Archbishop Timothy Dolan of New York has paid tribute to the Irish influences in his life and the Irish contribution to building up the Catholic Church in America.

Dolan added that that the problems faced by the modern church are not due to its teachings, but people's refusal to accept them.

He was speaking at Maynooth University in Ireland last week.

 “My great-great-grandparents came from Cavan and Leitrim in the mid-nineteenth century, desperately joining hundreds of thousands of other emaciated Irish fleeing the anguish of the famine,” Archbishop Dolan said.

“These starving, one-step-away-from cadavers arrived in America with nothing, nothing of earthly value, but with a heavenly treasure to-be-sure: a glimmer of faith, a sparkle of hope, the whisper of a prayer.
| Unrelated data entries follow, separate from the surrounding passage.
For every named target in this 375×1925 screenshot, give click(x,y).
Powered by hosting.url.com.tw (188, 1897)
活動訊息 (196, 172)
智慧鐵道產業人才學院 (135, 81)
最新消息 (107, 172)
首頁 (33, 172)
And they built the Catholic Church in the United States.

"And this boy, thanks to Dolans, Sheerins, Murrays, Troys, and Hogans, was brought to a baptismal font in Maplewood, Missouri, in the winter of 1950, and was raised by parents who had the faith in their DNA, traceable to turf in Cavan and Leitrim, and who, while far from ‘shi-ite Catholics,’ took that faith sincerely and seriously, and taught me to do likewise.

"And this boy, while only seven, had the additional good fortune of being educated by brave Sisters of Mercy who came to Holy Infant Parish in Ballwin, Missouri, from Drogheda, who lovingly and effectively formed me and mightily encouraged my nascent priestly vocation, one of whom, Sister Mary Bosco Daly, is here this afternoon.
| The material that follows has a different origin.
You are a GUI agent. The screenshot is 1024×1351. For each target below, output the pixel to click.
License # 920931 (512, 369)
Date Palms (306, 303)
“I understand it to be somewhat politically incorrect to say so in Ireland today, but, so what?  I say, God bless the Sisters of Mercy!”

After recalling the challenges he had faced as archbishop of Milwaukee “my predecessor had sadly resigned in ignominy after revelations that he had paid an adult male partner $450,000 of archdiocesan funds,” Archbishop Dolan said
 
“We’re not priests for what we can get, but for what we can give, and anyone who’s in it for power, authority, privilege, or entitlement should not be,” he continued. “That’s clericalism, and it is a vice, a sin.

"To those who claim the problem is that, as a matter of fact, Church teaching is too holy, too aloof, too distant, too out of touch, I say the problem is hardly Church teaching but lack of fidelity to it,” Archbishop Dolan concluded.